In this guide, --dry-run refers to polyzymd compare submit --dry-run, which generates scripts without submitting. This is different from polyzymd submit --dry-run (simulation submission), which in v1.3.0 is preview-only and writes nothing. See the CLI Reference for details.

Before submitting real jobs, generate the scripts without sending them to the scheduler. This lets you inspect the generated SLURM scripts and verify that paths, partition names, and resource requests are correct.

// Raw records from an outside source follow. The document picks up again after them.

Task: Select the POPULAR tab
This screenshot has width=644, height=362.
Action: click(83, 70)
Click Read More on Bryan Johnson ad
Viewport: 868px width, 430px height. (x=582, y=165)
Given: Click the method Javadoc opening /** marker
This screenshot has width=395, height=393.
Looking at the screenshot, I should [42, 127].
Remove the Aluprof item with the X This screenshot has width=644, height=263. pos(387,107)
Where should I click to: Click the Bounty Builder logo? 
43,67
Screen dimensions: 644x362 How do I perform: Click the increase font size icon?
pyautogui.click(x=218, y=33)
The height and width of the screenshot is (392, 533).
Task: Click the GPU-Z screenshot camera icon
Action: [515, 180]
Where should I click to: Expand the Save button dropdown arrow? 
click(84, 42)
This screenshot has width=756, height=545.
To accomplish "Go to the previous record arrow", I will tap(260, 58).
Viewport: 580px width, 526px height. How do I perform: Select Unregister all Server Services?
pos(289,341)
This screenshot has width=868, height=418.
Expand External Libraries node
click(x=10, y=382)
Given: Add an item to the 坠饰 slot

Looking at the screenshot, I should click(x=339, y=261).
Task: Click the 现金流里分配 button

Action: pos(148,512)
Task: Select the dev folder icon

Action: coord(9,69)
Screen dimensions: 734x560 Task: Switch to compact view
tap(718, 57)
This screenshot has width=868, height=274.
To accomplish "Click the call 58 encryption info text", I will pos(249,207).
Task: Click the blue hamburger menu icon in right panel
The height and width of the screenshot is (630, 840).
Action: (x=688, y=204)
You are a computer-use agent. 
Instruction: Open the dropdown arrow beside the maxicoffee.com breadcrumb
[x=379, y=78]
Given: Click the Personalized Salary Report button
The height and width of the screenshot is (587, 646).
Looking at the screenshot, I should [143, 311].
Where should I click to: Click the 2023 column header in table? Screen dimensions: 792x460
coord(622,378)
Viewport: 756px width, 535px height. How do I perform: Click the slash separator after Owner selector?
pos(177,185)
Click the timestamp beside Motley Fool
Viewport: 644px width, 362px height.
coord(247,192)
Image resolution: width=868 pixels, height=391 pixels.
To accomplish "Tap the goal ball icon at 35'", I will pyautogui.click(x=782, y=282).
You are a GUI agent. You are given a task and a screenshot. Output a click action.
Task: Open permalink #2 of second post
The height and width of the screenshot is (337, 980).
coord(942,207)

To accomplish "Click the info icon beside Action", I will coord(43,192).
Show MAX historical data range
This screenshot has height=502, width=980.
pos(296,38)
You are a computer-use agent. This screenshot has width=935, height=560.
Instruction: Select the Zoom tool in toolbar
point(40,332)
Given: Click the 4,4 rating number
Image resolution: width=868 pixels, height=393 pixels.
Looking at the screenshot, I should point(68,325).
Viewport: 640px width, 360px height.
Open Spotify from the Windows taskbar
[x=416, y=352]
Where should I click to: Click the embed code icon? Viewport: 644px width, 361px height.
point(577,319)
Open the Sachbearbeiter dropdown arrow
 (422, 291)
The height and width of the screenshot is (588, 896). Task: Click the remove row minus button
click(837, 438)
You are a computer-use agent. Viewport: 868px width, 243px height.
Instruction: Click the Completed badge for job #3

pixi run -e build polyzymd compare submit sasa \
    -f comparison.yaml \
    --partition aa100 \
    --mem 8G \
    --time 02:00:00 \
    --dry-run

You will see output like:

Would submit 13 jobs (9 replicate + 3 aggregate + 1 finalize)
Dry run only: no jobs were submitted

The generated scripts are written to the HPC artifact directory:

comparison/sasa/_hpc/
├── manifest.json          # Snapshot of analysis inputs
├── scripts/
│   ├── replicate__no_polymer__r1.sh
│   ├── replicate__no_polymer__r2.sh
│   ├── replicate__no_polymer__r3.sh
│   ├── replicate__sbma_100__r1.sh
│   ├── ...
│   ├── aggregate__no_polymer.sh
│   ├── aggregate__sbma_100.sh
│   ├── aggregate__egma_100.sh
│   └── finalize.sh
├── logs/
└── status/
    ├── replicates/
    └── conditions/

Tip

Open one of the generated .sh scripts and check that:

the #SBATCH --partition matches your cluster
the pixi path resolves correctly (override with --pixi-path if needed)
the --mem and --time values are appropriate for your system size

Step 2: Submit the DAG

Once you are satisfied with the dry run, submit for real:

pixi run -e build polyzymd compare submit sasa \
    -f comparison.yaml \
    --partition aa100 \
    --mem 8G \
    --time 02:00:00

Expected output:

Submitted 13 jobs (9 replicate + 3 aggregate + 1 finalize)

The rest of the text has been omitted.